Not that org-mode's any less for it. I'm no longer a daily user, but I was, for quite some time, to organization a particularly chaotic episode of my work life.
Last I looked into it (mainly with interest for vim), few if any parsers/tooling exist for it outside of emacs; as I recall, people claimed that it apparently has sufficient (undocumented/poorly specified) quirks in the emacs implementation that 100% reproduction is difficult; similar to implementing vim-mode for editor plugins
In which case, its only as standardized as the one implementation; which is exactly how standardized markdown started with (the perl implementation)
Org mode is simply awesome and the only reason I open emacs these days. I still haven't managed to find a software, free or paid, which has the same amount of flexibility.
I've used org-mode both as an organiser and as a simple markup language. It is fantastic for both and far superior to any other that I've used. I will actually write using org-mode and export to formats for others, often using pandoc (which I invoke using the keyboard from emacs, of course).
One weird thing about markdown and other formats is they don't have a title. So people use heading 1 as their title which is strange and wrong.
I simply love being able to type up a document in an environment I'm comfortable in and then exporting it to whatever format is required at the end: html (document or slideshow), pdf, or even MS Turd. I have stylesheets set up for each that actually make my documents look more professional and consistent than people who use those things directly.
: Simple pre-formatted text such as for source code.
: This also respects the line breaks. *bold* is not bold here.
The trouble with that is you cannot easily copy/paste code to/from it, because you'll need to manually add/subtract the : prefix. Delineating the section with:
```
Simple pre-formatted text such as for source code.
This also respects the line breaks. *bold* is not bold here.
```
They’re not mentioned in the article, but org-mode does have syntax for source blocks (a little uglier than Commonmark/Github-flavor markdown’s blocks in my opinion, but it does the same thing and works well).

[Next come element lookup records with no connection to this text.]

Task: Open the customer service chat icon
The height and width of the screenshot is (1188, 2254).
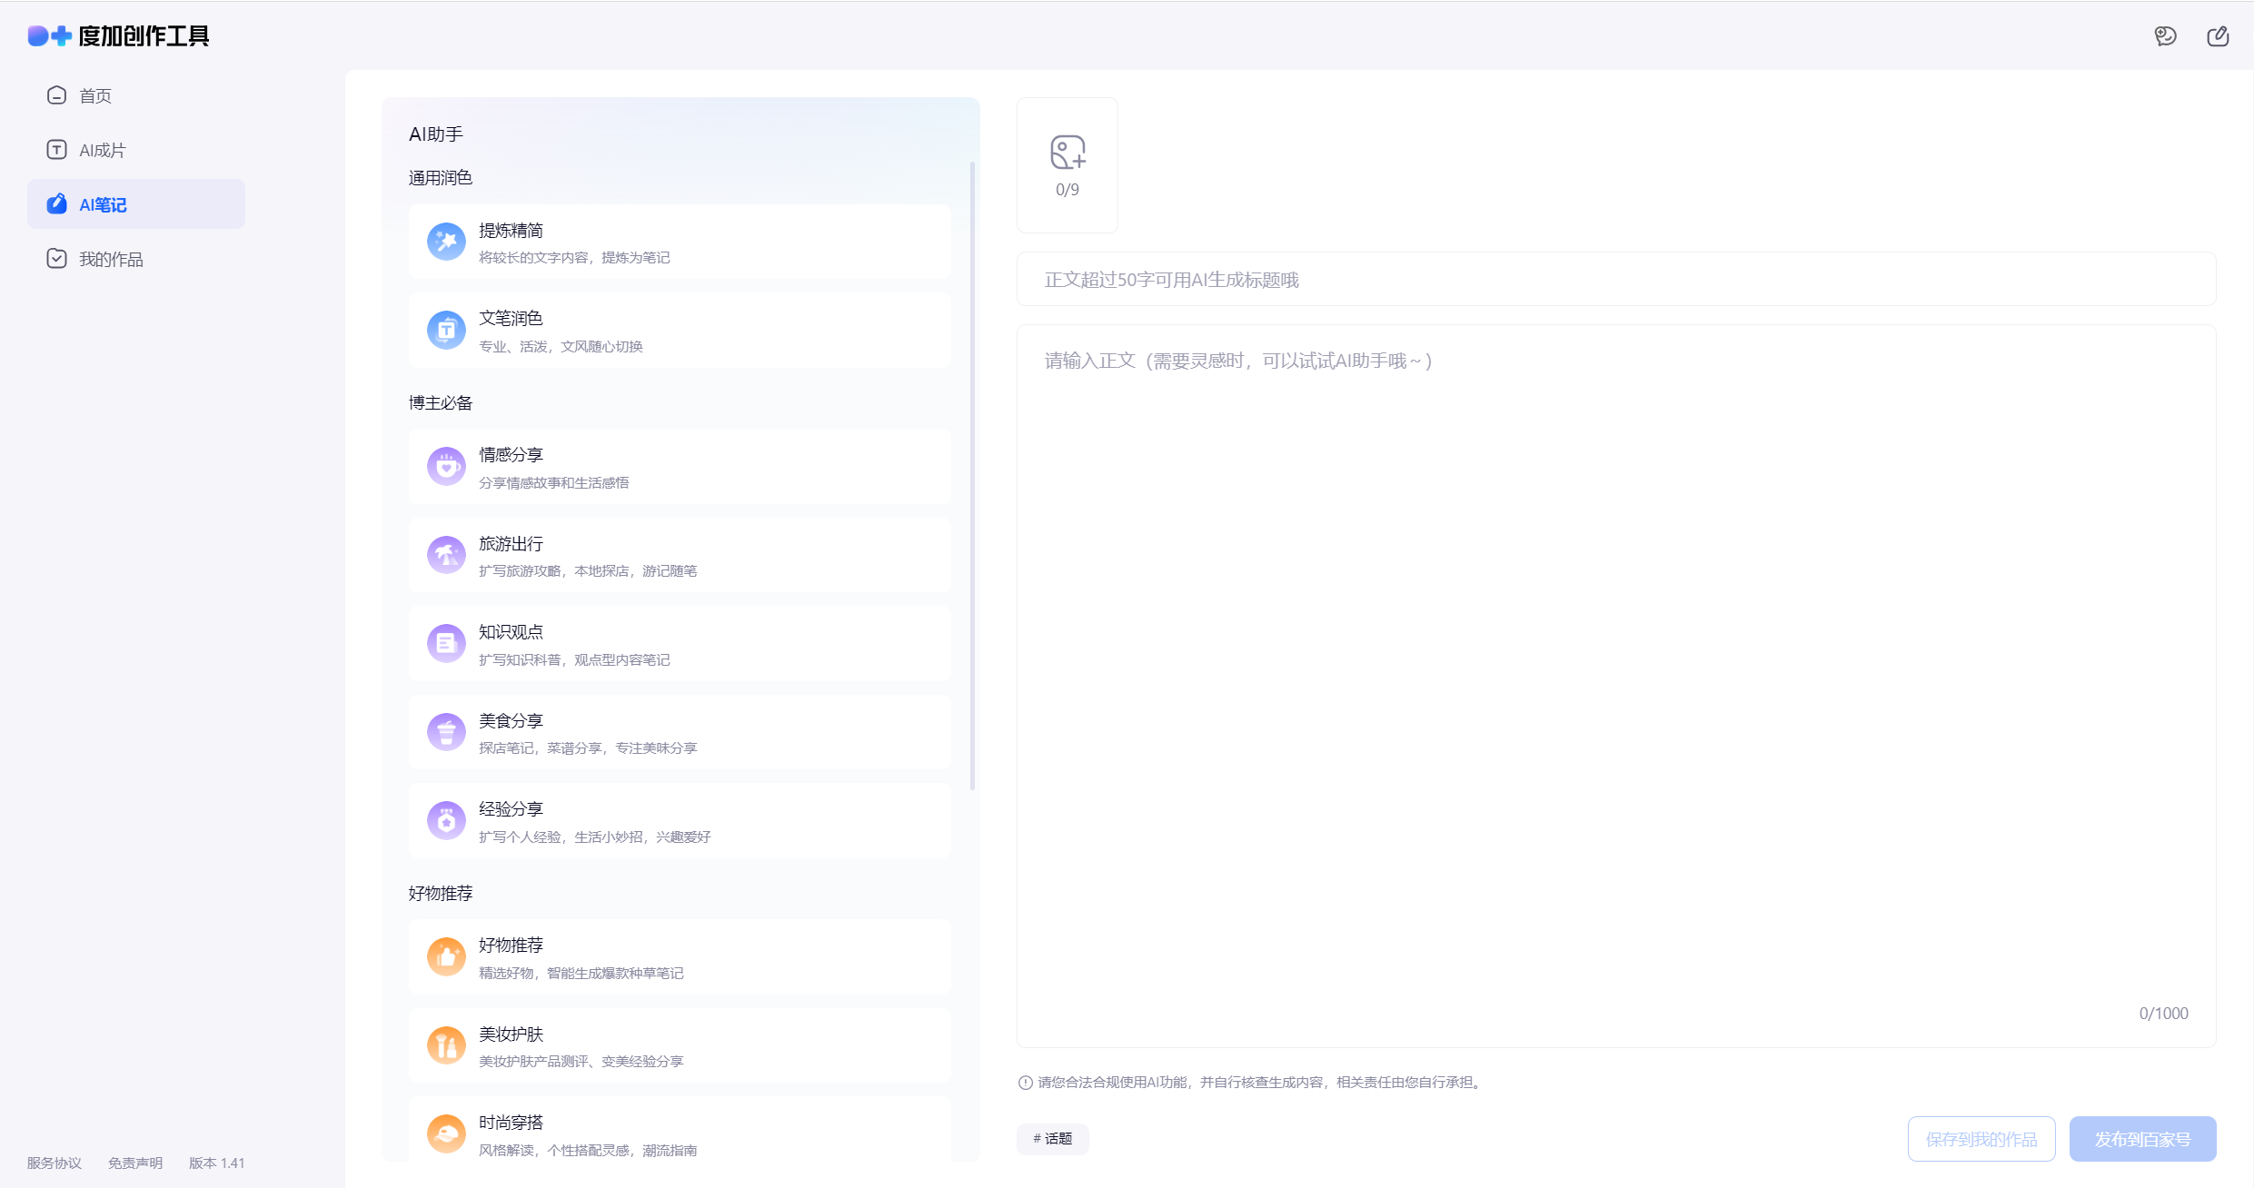Action: coord(2165,36)
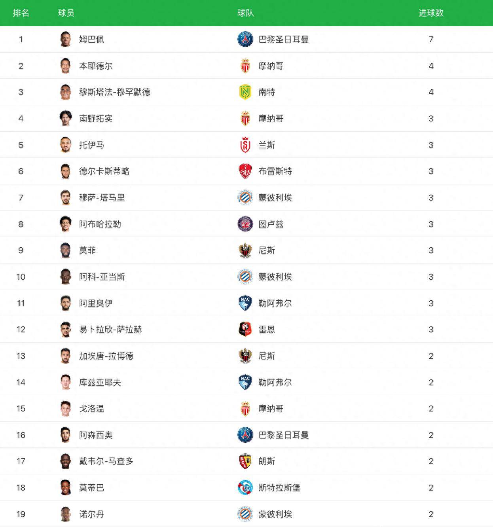Click the 球队 column header
The width and height of the screenshot is (493, 527).
(245, 13)
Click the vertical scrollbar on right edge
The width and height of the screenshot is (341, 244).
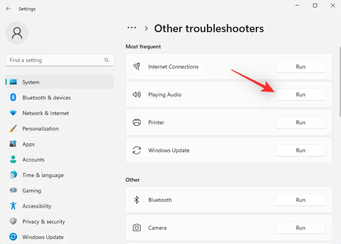coord(339,81)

This deserves a little expansion - Org Mode makes the reasonable-in-context assumption that the user is familiar with Emacs.
At that point, adding or removing a ':' is not a repetitive task. Then the ':' notation gains an advantage because selected lines can be copied and automatically keep their formatted status.
Except one is not always able to use an editor, and assuming people are always able to do something is a great downfall of many products or standards made by people with specific uses cases in mind who think their experiences are universally applicable.
Not that org-mode's any less for it. I'm no longer a daily user, but I was, for quite some time, to organization a particularly chaotic episode of my work life.